そして、三橋さんは、このようなテレビメディアの性的少数者の「表しかたの問題」から、別の問題に移る。それは、テレビメディアが行っている性的少数者の露出のアンバランスさが、多くの現実の性的少数者の存在を見えなくしている問題だ。
  


 実は、テレビメディアでの性的マイノリティの取扱いには、今まで述べてきたような可視化されていること以外に大きな問題があります。それは、不可視化の問題です。たとえば、「女らしいゲイ」はしばしばテレビに登場するのに、「男らしいゲイ」はほとんど可視化されません。実は、多数派の異性愛男性の次に多いのは、男性として男性が好きな「男らしいゲイ」なのにもかかわらずです。テレビメディアが作り出した「ゲイは(すべて)女っぽい」という謝った認識は、「男らしいゲイ」の不可視化と表裏一体なのです。
 また、トランスジェンダーでは、MtFのメディア露出に比べて、FtM(Female to Male)は極端に少ないという現象が見られます。
  
p. 23.
  
この「テレビメディアによる性的少数者の不可視化」の深刻な例として、三橋さんは、レズビアンの徹底した不在を上げる。

 さらに深刻だと思うのは、レズビアンの徹底した不可視化です。ゲイ・タレントがこれだけ増えたにもかかわらず、レズビアン・タレントは皆無です。

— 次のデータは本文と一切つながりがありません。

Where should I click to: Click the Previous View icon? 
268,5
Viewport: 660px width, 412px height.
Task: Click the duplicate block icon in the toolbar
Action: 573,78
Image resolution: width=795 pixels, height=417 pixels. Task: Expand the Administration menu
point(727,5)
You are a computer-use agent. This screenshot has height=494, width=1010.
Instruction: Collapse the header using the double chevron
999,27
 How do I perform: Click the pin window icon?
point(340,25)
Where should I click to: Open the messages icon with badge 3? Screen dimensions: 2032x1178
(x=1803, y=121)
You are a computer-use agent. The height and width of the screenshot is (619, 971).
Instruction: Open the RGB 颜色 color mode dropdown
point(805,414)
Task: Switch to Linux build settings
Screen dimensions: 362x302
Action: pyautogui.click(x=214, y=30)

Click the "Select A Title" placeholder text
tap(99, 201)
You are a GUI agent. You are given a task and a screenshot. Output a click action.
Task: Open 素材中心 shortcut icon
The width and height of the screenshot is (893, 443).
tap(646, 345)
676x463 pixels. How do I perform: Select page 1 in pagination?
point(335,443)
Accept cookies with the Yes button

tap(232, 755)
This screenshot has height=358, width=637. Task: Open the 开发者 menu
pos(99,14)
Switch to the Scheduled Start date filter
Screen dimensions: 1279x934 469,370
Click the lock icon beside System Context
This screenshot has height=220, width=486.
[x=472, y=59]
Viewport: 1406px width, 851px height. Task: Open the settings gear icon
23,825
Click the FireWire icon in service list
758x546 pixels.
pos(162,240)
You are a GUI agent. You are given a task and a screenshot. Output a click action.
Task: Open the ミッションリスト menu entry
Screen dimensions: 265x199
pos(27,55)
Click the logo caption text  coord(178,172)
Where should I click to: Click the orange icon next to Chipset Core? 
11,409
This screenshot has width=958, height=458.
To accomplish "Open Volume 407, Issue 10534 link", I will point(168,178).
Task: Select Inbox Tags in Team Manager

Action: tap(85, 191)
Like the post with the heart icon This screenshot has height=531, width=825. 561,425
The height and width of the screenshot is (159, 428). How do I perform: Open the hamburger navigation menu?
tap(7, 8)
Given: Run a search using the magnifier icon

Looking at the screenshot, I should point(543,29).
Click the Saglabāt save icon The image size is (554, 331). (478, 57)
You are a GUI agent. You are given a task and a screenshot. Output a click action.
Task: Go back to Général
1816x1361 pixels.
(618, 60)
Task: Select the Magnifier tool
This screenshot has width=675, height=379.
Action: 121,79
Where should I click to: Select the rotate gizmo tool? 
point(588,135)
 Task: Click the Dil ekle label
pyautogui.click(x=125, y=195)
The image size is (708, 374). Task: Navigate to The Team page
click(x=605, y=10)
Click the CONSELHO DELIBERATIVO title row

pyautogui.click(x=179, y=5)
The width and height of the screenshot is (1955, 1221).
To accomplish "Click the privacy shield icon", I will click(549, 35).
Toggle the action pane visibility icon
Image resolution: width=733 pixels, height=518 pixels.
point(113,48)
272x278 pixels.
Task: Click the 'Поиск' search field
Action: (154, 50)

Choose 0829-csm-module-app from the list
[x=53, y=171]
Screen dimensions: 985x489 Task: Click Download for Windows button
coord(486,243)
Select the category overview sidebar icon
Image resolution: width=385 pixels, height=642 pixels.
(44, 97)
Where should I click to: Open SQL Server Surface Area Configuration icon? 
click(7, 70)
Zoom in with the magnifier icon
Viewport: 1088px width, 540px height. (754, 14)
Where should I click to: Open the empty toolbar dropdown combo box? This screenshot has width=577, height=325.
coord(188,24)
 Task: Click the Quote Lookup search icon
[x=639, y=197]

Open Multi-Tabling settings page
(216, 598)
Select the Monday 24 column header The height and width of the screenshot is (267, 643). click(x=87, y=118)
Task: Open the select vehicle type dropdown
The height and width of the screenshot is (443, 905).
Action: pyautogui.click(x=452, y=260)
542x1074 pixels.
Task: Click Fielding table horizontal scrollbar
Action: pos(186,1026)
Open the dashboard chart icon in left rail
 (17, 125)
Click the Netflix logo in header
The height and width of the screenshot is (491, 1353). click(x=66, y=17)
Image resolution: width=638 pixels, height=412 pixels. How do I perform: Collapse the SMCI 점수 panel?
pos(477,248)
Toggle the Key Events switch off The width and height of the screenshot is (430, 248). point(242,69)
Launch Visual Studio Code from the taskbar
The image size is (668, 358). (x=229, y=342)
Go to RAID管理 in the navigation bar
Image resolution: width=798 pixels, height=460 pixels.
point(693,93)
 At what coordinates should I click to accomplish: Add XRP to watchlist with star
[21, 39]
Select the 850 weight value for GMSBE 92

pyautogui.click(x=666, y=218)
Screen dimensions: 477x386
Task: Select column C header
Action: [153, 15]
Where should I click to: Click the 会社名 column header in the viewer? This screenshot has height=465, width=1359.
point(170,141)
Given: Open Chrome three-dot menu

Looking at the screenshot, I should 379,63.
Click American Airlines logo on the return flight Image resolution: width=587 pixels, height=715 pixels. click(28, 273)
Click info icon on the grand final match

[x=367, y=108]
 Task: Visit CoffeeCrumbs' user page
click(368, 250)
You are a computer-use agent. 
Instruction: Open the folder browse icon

今や,男性芸能人がゲイであることを疑われることは、必ずしも致命的ではありませんが、レズビアン疑惑は女性タレントとして命取りになりかねません。そこには、すべての女性は男性の性愛対象であるべき、という規範があるように思います。
  
p. 23.
  
ここは、部分的にどうかな?と思わないでもなかった。男性芸能人がゲイと思われることがそんなに致命的ではないかどうか。それが許されるのは、まだお笑いタレントや、「男らしさ」を外れた三枚目にかぎるだろう。女性の性的関心の対象になるタイプの「二枚目」系タレントで、ゲイであることが分かっているタレントはたくさんいるのだけれど、それについてはひたすら沈黙が守られている。
しかし、レズビアンがタレントとして可視化する余地が絶無であるのは、間違いない。最近、グラビア・アイドルの一ノ瀬文香レズビアンであることをカミングアウトし、男性向けメディアの露骨な性的関心に晒されもするなかで、しっかりプライドのある発言を行っているようだ。こうした人の存在がどんな突破口を開くのか期待されるが、テレビメディアが追従し再生産する社会の集合意識のなかに、男性の性愛対象であることを拒むレズビアンの居場所が存在を認められていないのは確かだろう。
  

 テレビメディアが視聴者に迎合する大衆メディアである限り,多様な性の有り様の実態を、そのまま反映した番組作りは,無理なのかもしれません。しかし、セクシュアルマイノリティに対する誤った認識が増幅されないために、せめてもう少し、認識の歪みを正してほしいと、MtFトランスジェンダーの一人として切に願っています。
  
p. 23.
  
分かり易く、おだやかで、しかし抉るべき問題はガッツリと抉った、すばらしい文章でした。
惜しむらくは、週刊誌という、新聞よりマイナーで、消えるのが早いメディアに掲載されたこと。
皆さん、急いで書店に走って読んでください。